The how, when and by whom relief can be claimed on losses.


Who is eligible?

Relief is available under section 253 of TCGA 1992 where a loan:

  • is made to a UK-resident borrower (if the loan is made before 24 January 2019) or to non-UK resident borrowers since that date
  • is wholly for the purposes of a trade or to set up a tradeas long as they start trading
  • has not been assigned by the lender any right to recover that amount
  • is between the lender and the borrower who are not spouses or civil partners or companies in the same group when the loan was made or at any subsequent time CG65951
  • becomes irrecoverable.


A trade includes ‘a profession or vocation’, but it does not include money lending. For example, if a director lends the money to the company for the purchase of an investment property, this loan will be categorised as a non-qualifying loan for claim under s253 of TCGA 1992 and relief may not be available. The general rule of capital losses is that they can only be offset against capital gains.


Who can claim?

Capital loss relief can only be claimed by the taxpayer who made the loan. It was decided in HMRC Execs of Mr Jeffrey Leadley [2017] UKUT 0111  by the Upper Tribunal (UT) where UT overturned the original decision of the First-Tier Tribunal (FTT) and established that executors of the deceased taxpayer were not entitled to make a claim under section 253 if the loan was already irrecoverable before the death of the lender.
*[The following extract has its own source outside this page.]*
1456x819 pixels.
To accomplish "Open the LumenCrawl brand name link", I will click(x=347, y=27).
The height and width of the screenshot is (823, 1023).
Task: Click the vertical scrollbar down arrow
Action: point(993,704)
Is your loan actually irrecoverable?

Relief is only due if the loan has become irrecoverable. HMRC looks closely at this type of relationship to ensure it meets the criteria for the relief. To satisfy the criteria, the claimant must be able to demonstrate:

  • that the borrower cannot repay the loan at the date the claim is made
  • that there was no reasonable prospect of the loan ever being repaid. If the borrower continues to trade this test is unlikely to be satisfied
  • that there was no indication at the time of lending the money that this would not be recovered
  • that the purpose of the arrangement involving the loan was not to secure tax relief.


 When can you claim relief?

The relief is given by treating the amount outstanding as an allowable loss. Normally, you cannot claim that only part of the amount outstanding on a loan has become irrecoverable. You can make a claim if:

  • the borrower has been placed in bankruptcy, receivership or liquidation
  • the receiver or liquidator has announced an anticipated dividend in respect of unsecured debts and has indicated that no further dividends are likely
  • the amount of loan has been written off or released by waiver.


Relief may therefore be claimed against capital gains of the year of claim or carried-forward to the first available gains of subsequent tax years.


After the loan has become irrecoverable, the loss needs to be claimed within four years of the end of the tax year in which the loss crystallises. The loss will arise:

  • at the time you make the claim or, if you want
  • for capital gains tax purposes, the earlier time falls not more than two years before the beginning of the year of assessment in which the claim is made; or
  • for corporation tax purposes, the earlier time falls on or after the first day of the earliest accounting period ending not more than two years before the time of the claim. 


On this basis, your client could make a claim for the current tax year (2019/20), but also for either of the two preceding tax years 2017/18 or 2018/19 if this were more beneficial, providing that it can be shown that the loan was irrecoverable in the earlier years.


Do you have to pay back if recovered in future?

If you recover any amount for which you have claimed relief the amount you receive is treated as a chargeable gain. The chargeable gain arises in the tax year the payment is received and at the time of recovery.